Superficial temporal artery-to-middle cerebral artery bypass for Moyamoya disease. A woman in her 30s presented with Moyamoya disease and a hemorrhagic event. (a and b) After a period of recovery, preoperative digital subtraction angiography demonstrated near occlusion of her distal carotid artery and a paucity of blood flow through much of the anterior circulation on the patient’s left side following carotid artery injection. (c and d) A superficial temporal artery-to-middle cerebral artery bypass was performed resulting in profound revascularization of the middle cerebral artery territory

Next, a temporary aneurysm clip is placed on the distal end of the dissected STA, and it is ligated distally, thereby freeing it from its attachment. The vessel is flushed with heparinized saline. The most distal end of the artery to be used in the anastomosis is cleaned of connective tissue and fish mouthed as previously described. Next, the recipient site is isolated with temporary aneurysm clips, and a beveled needle is used to perform an arteriotomy. Microscissors are used to extend the arteriotomy in a line along the MCA that matches the length of the diameter of the prepared STA. The STA is then approximated to the recipient site with heel and toe stitches using 10-0 nylon suture.
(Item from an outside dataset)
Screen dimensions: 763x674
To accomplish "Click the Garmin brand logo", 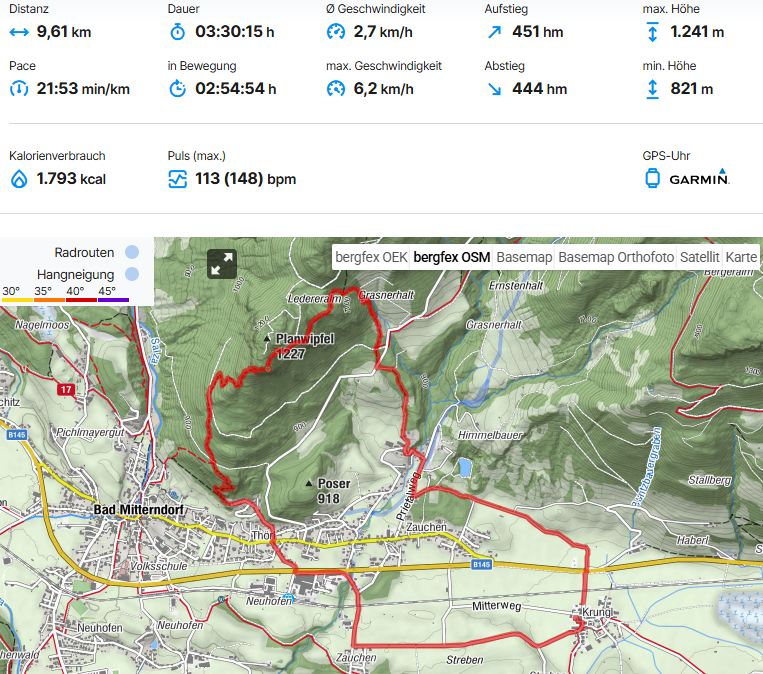I will pyautogui.click(x=699, y=179).
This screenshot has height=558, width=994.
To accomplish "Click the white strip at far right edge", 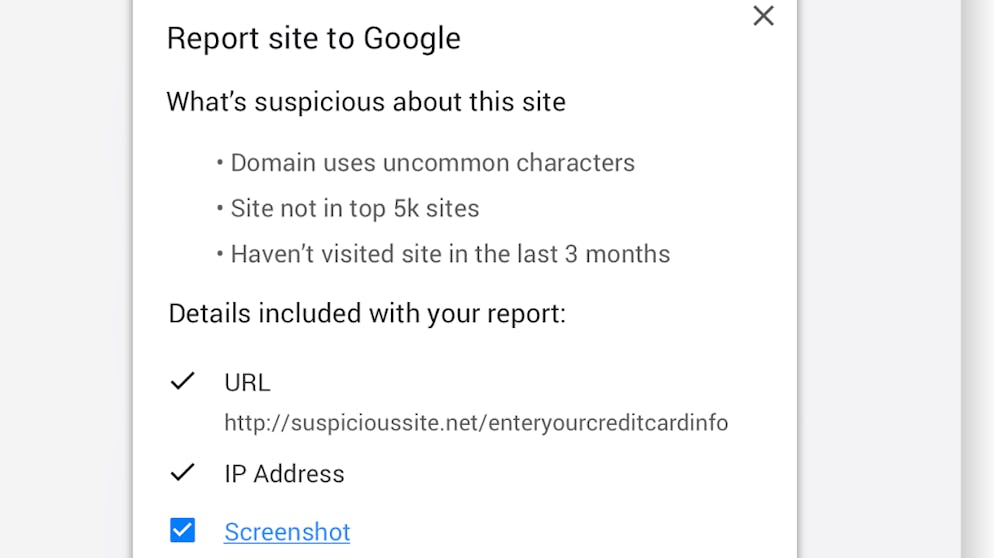I will click(x=978, y=280).
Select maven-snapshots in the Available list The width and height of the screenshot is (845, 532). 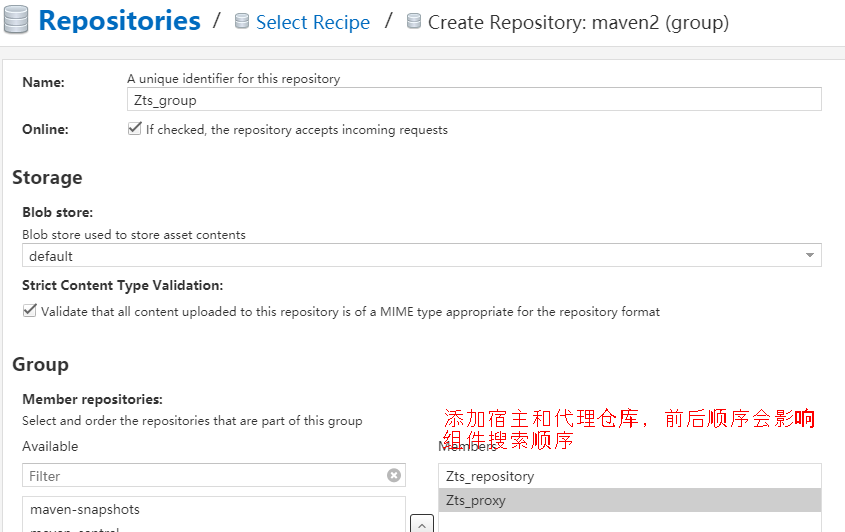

The suture lines are then completed using these continuous running sutures. Other aspects of the operation, including neuromonitoring, graft inspection, and perioperative management, are similar to those described for flow replacement bypass.

Complication Management

A major complication of direct bypass surgery is graft occlusion with thrombus. This can be detected either at the time of surgery, in the immediate postoperative period, or at some delayed interval. Careful inspection of the graft immediately after the anastomosis and before closing the craniotomy provides an opportunity to detect this complication prior to ischemia. If video angiography and micro-Doppler detect occlusion or inadequate flow, the graft should be reexplored immediately by reoccluding the recipient vessel and opening the suture line. Thrombus can be extracted and the vessel/graft lumen irrigated with heparinized saline. The bypass is then repeated, always taking care to avoid stricture at the anastomosis site. In the immediate postoperative period, if graft occlusion is detected as a result of surveillance angiography, perfusion imaging can be obtained to ascertain whether any mismatch is present between blood flow, blood volume, and transit time in the graft territory. If asymptomatic, or without significant mismatch, the complication can be managed expectantly. If an ischemic penumbra is present, then the graft should be reexplored immediately as described above. Occlusion in the delayed interval (months to years) rarely occurs, and repeated revascularization can be considered in unique scenarios when symptomatic or when significant at-risk territory exists.

Conclusions

Complication avoidance in direct bypass surgery focuses on the prevention of perioperative ischemia and graft occlusion. Patient selection, meticulous microsurgical technique, antiplatelet aggregation agents, and intraoperative neuroprotection strategies are the main tenants needed for successful outcomes.